WORK INSTRUCTIONS ->
All of the entries are to be returned word for word.

*** Opening RECORD EXCERPTS ***

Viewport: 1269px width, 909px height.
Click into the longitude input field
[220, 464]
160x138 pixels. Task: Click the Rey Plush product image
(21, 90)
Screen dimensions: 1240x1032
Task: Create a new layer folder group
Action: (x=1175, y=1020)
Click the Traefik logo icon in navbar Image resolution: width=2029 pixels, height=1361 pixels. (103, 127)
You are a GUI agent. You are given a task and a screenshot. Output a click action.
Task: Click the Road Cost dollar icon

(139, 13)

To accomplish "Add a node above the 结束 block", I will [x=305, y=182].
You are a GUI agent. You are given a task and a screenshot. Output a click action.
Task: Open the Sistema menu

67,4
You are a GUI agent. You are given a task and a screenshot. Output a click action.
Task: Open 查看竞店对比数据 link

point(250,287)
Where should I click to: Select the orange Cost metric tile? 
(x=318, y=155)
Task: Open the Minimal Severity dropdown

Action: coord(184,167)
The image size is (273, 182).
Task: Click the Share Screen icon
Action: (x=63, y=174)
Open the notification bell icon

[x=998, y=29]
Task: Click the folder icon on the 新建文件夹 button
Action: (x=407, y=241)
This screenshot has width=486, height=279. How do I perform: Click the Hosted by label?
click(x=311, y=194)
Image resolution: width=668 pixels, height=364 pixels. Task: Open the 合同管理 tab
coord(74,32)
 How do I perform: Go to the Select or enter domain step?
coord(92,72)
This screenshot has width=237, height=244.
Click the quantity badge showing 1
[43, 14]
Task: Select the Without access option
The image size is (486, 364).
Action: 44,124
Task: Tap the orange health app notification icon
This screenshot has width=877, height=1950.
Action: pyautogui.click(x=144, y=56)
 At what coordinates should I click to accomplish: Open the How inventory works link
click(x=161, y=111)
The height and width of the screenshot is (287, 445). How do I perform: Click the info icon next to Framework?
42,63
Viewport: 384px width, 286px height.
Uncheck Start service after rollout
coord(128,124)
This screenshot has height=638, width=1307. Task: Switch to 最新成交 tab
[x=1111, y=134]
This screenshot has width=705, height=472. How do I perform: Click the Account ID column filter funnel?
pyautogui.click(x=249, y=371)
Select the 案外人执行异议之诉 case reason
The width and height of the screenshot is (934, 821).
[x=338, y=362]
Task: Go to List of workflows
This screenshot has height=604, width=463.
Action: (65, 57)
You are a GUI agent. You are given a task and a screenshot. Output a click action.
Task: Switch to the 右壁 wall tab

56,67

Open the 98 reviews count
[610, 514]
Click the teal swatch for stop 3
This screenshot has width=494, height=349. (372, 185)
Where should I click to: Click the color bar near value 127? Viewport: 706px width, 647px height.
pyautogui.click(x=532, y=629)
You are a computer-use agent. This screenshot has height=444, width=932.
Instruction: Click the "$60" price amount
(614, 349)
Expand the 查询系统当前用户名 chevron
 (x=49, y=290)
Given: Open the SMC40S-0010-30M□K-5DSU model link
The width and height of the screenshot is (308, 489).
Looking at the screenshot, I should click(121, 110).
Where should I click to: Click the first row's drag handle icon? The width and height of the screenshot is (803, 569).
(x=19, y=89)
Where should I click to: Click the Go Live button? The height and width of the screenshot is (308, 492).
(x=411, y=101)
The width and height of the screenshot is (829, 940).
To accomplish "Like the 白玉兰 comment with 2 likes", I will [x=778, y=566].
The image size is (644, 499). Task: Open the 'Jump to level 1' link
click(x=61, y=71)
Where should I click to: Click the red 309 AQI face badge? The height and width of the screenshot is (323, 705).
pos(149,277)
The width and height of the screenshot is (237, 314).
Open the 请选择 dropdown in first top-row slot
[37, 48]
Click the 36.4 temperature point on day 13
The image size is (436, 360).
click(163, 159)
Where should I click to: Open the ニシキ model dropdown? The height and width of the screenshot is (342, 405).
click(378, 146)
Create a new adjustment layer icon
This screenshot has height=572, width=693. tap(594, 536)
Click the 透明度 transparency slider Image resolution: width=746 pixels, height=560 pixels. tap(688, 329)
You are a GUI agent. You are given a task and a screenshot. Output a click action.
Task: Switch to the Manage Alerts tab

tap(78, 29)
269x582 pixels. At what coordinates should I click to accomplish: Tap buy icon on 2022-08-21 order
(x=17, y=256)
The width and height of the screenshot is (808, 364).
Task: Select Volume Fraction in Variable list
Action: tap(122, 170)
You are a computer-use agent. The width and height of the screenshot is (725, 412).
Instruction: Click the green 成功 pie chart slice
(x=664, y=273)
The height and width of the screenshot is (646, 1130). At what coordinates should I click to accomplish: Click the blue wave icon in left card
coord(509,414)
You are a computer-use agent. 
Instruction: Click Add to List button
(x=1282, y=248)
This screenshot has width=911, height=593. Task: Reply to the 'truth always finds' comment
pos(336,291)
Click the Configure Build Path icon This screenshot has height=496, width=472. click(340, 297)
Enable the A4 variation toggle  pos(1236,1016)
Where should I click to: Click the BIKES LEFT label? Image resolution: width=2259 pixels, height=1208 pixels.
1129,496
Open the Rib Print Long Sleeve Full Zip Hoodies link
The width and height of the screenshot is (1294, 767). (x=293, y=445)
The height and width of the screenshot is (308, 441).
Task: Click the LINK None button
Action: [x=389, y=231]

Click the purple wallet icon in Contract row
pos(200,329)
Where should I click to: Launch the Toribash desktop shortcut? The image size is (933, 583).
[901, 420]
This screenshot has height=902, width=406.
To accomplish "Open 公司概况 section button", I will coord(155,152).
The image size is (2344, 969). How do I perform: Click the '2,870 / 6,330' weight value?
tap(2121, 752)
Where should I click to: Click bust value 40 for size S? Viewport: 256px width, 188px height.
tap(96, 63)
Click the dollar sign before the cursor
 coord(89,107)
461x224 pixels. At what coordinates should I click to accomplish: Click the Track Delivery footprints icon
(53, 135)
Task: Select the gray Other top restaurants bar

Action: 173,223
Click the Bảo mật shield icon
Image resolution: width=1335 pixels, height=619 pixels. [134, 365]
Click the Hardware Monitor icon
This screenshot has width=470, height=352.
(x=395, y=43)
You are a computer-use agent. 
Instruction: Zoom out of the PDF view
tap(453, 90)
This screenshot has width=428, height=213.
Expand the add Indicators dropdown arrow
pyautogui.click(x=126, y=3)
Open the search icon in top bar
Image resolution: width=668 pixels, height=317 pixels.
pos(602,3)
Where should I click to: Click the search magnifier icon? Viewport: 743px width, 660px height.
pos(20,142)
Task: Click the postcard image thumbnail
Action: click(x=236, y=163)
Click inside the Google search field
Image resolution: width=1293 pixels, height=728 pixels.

*** Closing RECORD EXCERPTS ***

TASK RESULT ->
Viewport: 1269px width, 909px height.
Click into the longitude input field
[220, 464]
160x138 pixels. Task: Click the Rey Plush product image
(21, 90)
Screen dimensions: 1240x1032
Task: Create a new layer folder group
Action: (x=1175, y=1020)
Click the Traefik logo icon in navbar Image resolution: width=2029 pixels, height=1361 pixels. (103, 127)
You are a GUI agent. You are given a task and a screenshot. Output a click action.
Task: Click the Road Cost dollar icon

(139, 13)

To accomplish "Add a node above the 结束 block", I will [x=305, y=182].
You are a GUI agent. You are given a task and a screenshot. Output a click action.
Task: Open the Sistema menu

67,4
You are a GUI agent. You are given a task and a screenshot. Output a click action.
Task: Open 查看竞店对比数据 link

point(250,287)
Where should I click to: Select the orange Cost metric tile? 
(x=318, y=155)
Task: Open the Minimal Severity dropdown

Action: coord(184,167)
The image size is (273, 182).
Task: Click the Share Screen icon
Action: (x=63, y=174)
Open the notification bell icon

[x=998, y=29]
Task: Click the folder icon on the 新建文件夹 button
Action: (x=407, y=241)
This screenshot has width=486, height=279. How do I perform: Click the Hosted by label?
click(x=311, y=194)
Image resolution: width=668 pixels, height=364 pixels. Task: Open the 合同管理 tab
coord(74,32)
 How do I perform: Go to the Select or enter domain step?
coord(92,72)
This screenshot has width=237, height=244.
Click the quantity badge showing 1
[43, 14]
Task: Select the Without access option
The image size is (486, 364).
Action: 44,124
Task: Tap the orange health app notification icon
This screenshot has width=877, height=1950.
Action: pyautogui.click(x=144, y=56)
 At what coordinates should I click to accomplish: Open the How inventory works link
click(x=161, y=111)
The height and width of the screenshot is (287, 445). How do I perform: Click the info icon next to Framework?
42,63
Viewport: 384px width, 286px height.
Uncheck Start service after rollout
coord(128,124)
This screenshot has height=638, width=1307. Task: Switch to 最新成交 tab
[x=1111, y=134]
This screenshot has width=705, height=472. How do I perform: Click the Account ID column filter funnel?
pyautogui.click(x=249, y=371)
Select the 案外人执行异议之诉 case reason
The width and height of the screenshot is (934, 821).
[x=338, y=362]
Task: Go to List of workflows
This screenshot has height=604, width=463.
Action: (65, 57)
You are a GUI agent. You are given a task and a screenshot. Output a click action.
Task: Switch to the 右壁 wall tab

56,67

Open the 98 reviews count
[610, 514]
Click the teal swatch for stop 3
This screenshot has width=494, height=349. (372, 185)
Where should I click to: Click the color bar near value 127? Viewport: 706px width, 647px height.
pyautogui.click(x=532, y=629)
You are a computer-use agent. This screenshot has height=444, width=932.
Instruction: Click the "$60" price amount
(614, 349)
Expand the 查询系统当前用户名 chevron
 (x=49, y=290)
Given: Open the SMC40S-0010-30M□K-5DSU model link
The width and height of the screenshot is (308, 489).
Looking at the screenshot, I should click(121, 110).
Where should I click to: Click the first row's drag handle icon? The width and height of the screenshot is (803, 569).
(x=19, y=89)
Where should I click to: Click the Go Live button? The height and width of the screenshot is (308, 492).
(x=411, y=101)
The width and height of the screenshot is (829, 940).
To accomplish "Like the 白玉兰 comment with 2 likes", I will [x=778, y=566].
The image size is (644, 499). Task: Open the 'Jump to level 1' link
click(x=61, y=71)
Where should I click to: Click the red 309 AQI face badge? The height and width of the screenshot is (323, 705).
pos(149,277)
The width and height of the screenshot is (237, 314).
Open the 请选择 dropdown in first top-row slot
[37, 48]
Click the 36.4 temperature point on day 13
The image size is (436, 360).
click(163, 159)
Where should I click to: Open the ニシキ model dropdown? The height and width of the screenshot is (342, 405).
click(378, 146)
Create a new adjustment layer icon
This screenshot has height=572, width=693. tap(594, 536)
Click the 透明度 transparency slider Image resolution: width=746 pixels, height=560 pixels. tap(688, 329)
You are a GUI agent. You are given a task and a screenshot. Output a click action.
Task: Switch to the Manage Alerts tab

tap(78, 29)
269x582 pixels. At what coordinates should I click to accomplish: Tap buy icon on 2022-08-21 order
(x=17, y=256)
The width and height of the screenshot is (808, 364).
Task: Select Volume Fraction in Variable list
Action: tap(122, 170)
You are a computer-use agent. The width and height of the screenshot is (725, 412).
Instruction: Click the green 成功 pie chart slice
(x=664, y=273)
The height and width of the screenshot is (646, 1130). At what coordinates should I click to accomplish: Click the blue wave icon in left card
coord(509,414)
You are a computer-use agent. 
Instruction: Click Add to List button
(x=1282, y=248)
This screenshot has width=911, height=593. Task: Reply to the 'truth always finds' comment
pos(336,291)
Click the Configure Build Path icon This screenshot has height=496, width=472. click(340, 297)
Enable the A4 variation toggle  pos(1236,1016)
Where should I click to: Click the BIKES LEFT label? Image resolution: width=2259 pixels, height=1208 pixels.
1129,496
Open the Rib Print Long Sleeve Full Zip Hoodies link
The width and height of the screenshot is (1294, 767). (x=293, y=445)
The height and width of the screenshot is (308, 441).
Task: Click the LINK None button
Action: [x=389, y=231]

Click the purple wallet icon in Contract row
pos(200,329)
Where should I click to: Launch the Toribash desktop shortcut? The image size is (933, 583).
[901, 420]
This screenshot has height=902, width=406.
To accomplish "Open 公司概况 section button", I will coord(155,152).
The image size is (2344, 969). How do I perform: Click the '2,870 / 6,330' weight value?
tap(2121, 752)
Where should I click to: Click bust value 40 for size S? Viewport: 256px width, 188px height.
tap(96, 63)
Click the dollar sign before the cursor
 coord(89,107)
461x224 pixels. At what coordinates should I click to accomplish: Click the Track Delivery footprints icon
(53, 135)
Task: Select the gray Other top restaurants bar

Action: 173,223
Click the Bảo mật shield icon
Image resolution: width=1335 pixels, height=619 pixels. [134, 365]
Click the Hardware Monitor icon
This screenshot has width=470, height=352.
(x=395, y=43)
You are a computer-use agent. 
Instruction: Zoom out of the PDF view
tap(453, 90)
This screenshot has width=428, height=213.
Expand the add Indicators dropdown arrow
pyautogui.click(x=126, y=3)
Open the search icon in top bar
Image resolution: width=668 pixels, height=317 pixels.
pos(602,3)
Where should I click to: Click the search magnifier icon? Viewport: 743px width, 660px height.
pos(20,142)
Task: Click the postcard image thumbnail
Action: click(x=236, y=163)
Click inside the Google search field
Image resolution: width=1293 pixels, height=728 pixels.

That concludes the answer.